→ What to produce: Please reproduce the data starting with the line that contains "Click Santiago Wanderers'" and going on through the line that contains "Open the voice-over", and replace "Backend" with "Frontend" while keeping everything else unchanged.

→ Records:
....

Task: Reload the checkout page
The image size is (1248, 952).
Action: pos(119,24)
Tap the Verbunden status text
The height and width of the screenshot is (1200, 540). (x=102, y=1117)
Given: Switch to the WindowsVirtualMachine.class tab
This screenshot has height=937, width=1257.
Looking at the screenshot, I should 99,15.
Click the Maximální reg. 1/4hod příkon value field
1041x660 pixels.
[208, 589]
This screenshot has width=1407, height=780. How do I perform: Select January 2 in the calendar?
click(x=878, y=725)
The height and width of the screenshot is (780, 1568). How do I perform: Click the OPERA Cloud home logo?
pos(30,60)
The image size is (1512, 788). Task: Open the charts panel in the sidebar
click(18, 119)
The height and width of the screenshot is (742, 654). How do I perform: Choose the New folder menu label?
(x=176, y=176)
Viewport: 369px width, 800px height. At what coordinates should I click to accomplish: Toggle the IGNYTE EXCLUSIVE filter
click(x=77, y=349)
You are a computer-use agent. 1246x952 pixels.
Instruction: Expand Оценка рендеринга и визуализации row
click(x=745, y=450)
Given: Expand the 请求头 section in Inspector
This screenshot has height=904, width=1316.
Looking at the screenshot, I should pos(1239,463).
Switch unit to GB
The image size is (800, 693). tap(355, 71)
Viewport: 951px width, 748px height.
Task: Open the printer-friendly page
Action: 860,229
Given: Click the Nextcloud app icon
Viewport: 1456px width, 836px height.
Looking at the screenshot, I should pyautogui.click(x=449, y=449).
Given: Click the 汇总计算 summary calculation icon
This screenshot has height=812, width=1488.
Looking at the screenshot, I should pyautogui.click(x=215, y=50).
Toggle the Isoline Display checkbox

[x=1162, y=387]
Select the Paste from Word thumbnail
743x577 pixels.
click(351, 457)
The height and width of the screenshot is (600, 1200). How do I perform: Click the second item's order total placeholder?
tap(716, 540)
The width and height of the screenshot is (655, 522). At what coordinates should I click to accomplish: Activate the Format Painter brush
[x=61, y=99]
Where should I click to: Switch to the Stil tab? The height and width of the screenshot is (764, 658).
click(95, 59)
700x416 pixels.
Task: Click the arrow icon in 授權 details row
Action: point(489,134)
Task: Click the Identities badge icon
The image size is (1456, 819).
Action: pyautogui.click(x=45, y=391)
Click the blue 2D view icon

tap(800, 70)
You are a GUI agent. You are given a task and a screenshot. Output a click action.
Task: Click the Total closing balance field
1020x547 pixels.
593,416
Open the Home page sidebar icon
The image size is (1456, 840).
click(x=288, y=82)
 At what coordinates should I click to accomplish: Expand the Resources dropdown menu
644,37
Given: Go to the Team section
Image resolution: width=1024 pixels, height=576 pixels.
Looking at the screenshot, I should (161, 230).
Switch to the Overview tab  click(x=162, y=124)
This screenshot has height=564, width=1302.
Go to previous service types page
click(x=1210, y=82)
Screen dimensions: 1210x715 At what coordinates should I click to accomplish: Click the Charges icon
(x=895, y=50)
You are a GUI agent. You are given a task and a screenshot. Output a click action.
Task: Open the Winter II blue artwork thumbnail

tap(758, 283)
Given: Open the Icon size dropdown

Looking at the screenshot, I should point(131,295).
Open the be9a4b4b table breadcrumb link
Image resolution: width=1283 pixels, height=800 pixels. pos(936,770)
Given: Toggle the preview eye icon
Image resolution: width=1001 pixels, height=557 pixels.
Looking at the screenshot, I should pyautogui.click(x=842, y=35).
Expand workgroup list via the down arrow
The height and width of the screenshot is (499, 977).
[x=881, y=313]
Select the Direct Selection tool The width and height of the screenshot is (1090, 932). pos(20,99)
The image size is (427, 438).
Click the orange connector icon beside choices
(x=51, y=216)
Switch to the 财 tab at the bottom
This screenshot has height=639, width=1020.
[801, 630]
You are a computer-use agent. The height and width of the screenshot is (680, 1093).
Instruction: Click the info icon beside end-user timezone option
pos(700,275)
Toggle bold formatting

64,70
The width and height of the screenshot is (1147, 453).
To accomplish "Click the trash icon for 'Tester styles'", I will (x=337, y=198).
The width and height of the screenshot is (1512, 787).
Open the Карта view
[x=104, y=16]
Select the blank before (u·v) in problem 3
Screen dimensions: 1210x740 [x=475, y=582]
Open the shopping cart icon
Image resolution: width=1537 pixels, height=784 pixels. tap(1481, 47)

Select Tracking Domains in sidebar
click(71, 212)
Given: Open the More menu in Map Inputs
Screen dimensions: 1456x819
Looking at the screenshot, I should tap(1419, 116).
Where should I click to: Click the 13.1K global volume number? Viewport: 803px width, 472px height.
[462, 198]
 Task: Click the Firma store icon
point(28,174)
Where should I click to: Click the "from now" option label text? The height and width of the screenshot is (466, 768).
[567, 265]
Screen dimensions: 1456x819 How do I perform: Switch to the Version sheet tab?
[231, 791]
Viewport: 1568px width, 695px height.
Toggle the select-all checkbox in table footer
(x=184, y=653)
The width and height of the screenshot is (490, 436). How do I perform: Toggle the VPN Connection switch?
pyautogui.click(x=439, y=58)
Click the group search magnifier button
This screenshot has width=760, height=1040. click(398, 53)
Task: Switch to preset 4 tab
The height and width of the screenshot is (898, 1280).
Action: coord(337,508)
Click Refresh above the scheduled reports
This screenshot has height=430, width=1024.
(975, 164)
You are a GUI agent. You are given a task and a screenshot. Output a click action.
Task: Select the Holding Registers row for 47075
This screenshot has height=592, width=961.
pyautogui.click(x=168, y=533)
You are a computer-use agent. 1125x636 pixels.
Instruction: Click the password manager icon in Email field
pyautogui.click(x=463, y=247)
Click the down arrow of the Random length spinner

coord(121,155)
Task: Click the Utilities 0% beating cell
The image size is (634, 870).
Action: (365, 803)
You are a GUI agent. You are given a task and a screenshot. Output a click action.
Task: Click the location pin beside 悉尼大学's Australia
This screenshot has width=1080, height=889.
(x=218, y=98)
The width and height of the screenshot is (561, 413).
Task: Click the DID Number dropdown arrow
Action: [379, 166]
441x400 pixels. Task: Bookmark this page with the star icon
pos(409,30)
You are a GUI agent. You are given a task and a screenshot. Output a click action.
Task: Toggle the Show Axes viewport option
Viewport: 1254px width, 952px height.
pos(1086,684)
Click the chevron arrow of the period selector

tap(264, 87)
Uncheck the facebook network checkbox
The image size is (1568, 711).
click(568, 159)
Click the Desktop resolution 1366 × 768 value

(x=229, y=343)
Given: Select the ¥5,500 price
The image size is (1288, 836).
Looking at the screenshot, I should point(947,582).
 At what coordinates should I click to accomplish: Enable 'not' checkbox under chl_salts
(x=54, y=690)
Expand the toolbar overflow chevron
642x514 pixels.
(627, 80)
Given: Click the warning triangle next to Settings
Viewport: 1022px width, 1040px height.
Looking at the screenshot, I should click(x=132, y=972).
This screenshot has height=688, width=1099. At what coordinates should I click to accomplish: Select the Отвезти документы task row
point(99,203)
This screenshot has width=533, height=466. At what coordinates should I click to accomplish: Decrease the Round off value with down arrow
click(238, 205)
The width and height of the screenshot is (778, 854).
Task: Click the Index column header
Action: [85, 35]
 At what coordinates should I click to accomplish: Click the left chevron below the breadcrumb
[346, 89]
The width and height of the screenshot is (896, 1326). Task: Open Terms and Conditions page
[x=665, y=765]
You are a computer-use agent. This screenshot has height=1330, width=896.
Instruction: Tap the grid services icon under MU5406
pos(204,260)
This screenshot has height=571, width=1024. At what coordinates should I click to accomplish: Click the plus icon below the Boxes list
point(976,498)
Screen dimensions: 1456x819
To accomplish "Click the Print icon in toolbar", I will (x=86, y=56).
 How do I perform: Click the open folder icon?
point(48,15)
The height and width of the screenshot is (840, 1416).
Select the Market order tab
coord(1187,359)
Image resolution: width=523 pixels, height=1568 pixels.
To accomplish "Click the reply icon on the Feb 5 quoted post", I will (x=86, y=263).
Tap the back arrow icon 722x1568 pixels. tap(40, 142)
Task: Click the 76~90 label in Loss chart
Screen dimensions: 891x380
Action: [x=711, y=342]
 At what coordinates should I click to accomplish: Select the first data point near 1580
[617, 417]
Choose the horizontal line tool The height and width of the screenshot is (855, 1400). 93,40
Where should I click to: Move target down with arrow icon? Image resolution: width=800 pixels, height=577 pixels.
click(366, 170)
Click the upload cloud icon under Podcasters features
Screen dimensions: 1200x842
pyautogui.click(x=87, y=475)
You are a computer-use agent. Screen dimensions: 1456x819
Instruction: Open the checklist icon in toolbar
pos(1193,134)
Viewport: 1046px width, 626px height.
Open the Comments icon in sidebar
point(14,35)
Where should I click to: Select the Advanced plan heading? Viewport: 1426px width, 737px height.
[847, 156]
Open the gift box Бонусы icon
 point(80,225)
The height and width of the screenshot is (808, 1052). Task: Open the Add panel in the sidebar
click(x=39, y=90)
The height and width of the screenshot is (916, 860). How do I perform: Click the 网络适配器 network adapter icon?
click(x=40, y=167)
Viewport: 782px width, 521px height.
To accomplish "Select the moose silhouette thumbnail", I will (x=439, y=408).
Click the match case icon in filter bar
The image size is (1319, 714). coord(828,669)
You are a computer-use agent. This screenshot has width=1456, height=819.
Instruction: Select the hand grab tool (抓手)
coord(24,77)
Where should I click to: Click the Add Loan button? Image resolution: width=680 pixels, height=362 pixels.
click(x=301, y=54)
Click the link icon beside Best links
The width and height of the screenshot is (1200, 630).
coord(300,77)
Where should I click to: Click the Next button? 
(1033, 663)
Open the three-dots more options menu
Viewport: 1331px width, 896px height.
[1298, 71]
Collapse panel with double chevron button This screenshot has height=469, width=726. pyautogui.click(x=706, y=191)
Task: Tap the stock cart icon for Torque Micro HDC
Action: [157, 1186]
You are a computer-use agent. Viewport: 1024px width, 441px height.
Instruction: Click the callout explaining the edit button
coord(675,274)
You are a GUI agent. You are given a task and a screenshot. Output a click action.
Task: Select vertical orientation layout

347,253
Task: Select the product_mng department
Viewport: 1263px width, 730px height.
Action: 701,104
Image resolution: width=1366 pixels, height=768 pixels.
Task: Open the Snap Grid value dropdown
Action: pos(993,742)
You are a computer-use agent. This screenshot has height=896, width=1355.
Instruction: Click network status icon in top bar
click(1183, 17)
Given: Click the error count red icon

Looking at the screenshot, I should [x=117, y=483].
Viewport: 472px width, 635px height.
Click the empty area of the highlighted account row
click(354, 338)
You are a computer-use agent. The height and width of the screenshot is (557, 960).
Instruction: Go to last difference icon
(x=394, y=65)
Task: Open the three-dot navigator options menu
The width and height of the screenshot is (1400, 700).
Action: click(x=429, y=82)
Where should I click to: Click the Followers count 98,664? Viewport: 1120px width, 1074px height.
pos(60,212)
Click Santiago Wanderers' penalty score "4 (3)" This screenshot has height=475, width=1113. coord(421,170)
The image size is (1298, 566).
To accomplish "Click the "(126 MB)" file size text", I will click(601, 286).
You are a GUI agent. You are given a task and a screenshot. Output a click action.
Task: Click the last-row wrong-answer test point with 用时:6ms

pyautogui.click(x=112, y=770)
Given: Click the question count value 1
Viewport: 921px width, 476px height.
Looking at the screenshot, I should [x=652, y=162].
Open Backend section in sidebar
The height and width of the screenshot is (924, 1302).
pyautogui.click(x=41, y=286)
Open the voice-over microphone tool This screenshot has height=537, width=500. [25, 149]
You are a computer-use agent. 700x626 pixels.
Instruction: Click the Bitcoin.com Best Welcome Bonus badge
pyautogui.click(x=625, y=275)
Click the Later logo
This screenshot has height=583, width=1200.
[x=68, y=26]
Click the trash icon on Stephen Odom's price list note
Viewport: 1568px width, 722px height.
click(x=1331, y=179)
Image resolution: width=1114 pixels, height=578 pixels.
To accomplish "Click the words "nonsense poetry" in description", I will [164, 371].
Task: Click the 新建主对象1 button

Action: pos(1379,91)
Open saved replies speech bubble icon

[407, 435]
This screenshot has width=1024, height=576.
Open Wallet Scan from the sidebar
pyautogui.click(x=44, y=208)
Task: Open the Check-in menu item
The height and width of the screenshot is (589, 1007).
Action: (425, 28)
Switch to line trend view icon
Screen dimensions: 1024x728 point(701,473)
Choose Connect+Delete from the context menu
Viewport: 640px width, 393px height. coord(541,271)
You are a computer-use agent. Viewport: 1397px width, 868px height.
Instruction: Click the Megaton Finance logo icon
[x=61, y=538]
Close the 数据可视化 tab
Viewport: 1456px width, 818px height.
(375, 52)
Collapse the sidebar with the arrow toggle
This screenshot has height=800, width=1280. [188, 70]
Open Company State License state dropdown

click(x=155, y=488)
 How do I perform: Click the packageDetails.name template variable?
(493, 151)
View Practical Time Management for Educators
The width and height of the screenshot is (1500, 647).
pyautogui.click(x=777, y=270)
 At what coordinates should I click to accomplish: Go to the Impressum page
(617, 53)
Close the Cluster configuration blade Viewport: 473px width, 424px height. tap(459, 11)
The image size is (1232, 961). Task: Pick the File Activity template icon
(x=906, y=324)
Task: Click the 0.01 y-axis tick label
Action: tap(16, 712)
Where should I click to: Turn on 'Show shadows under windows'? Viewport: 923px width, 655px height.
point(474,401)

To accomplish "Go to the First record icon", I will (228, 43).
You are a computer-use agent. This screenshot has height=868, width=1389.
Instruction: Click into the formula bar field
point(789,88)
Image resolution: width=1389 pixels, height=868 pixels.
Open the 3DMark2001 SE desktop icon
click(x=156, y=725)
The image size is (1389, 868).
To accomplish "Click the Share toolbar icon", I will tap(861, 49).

....

→ Correct response:
Click Santiago Wanderers' penalty score "4 (3)" This screenshot has height=475, width=1113. coord(421,170)
The image size is (1298, 566).
To accomplish "Click the "(126 MB)" file size text", I will click(601, 286).
You are a GUI agent. You are given a task and a screenshot. Output a click action.
Task: Click the last-row wrong-answer test point with 用时:6ms

pyautogui.click(x=112, y=770)
Given: Click the question count value 1
Viewport: 921px width, 476px height.
Looking at the screenshot, I should [x=652, y=162].
Open Frontend section in sidebar
The height and width of the screenshot is (924, 1302).
pyautogui.click(x=41, y=286)
Open the voice-over microphone tool This screenshot has height=537, width=500. [25, 149]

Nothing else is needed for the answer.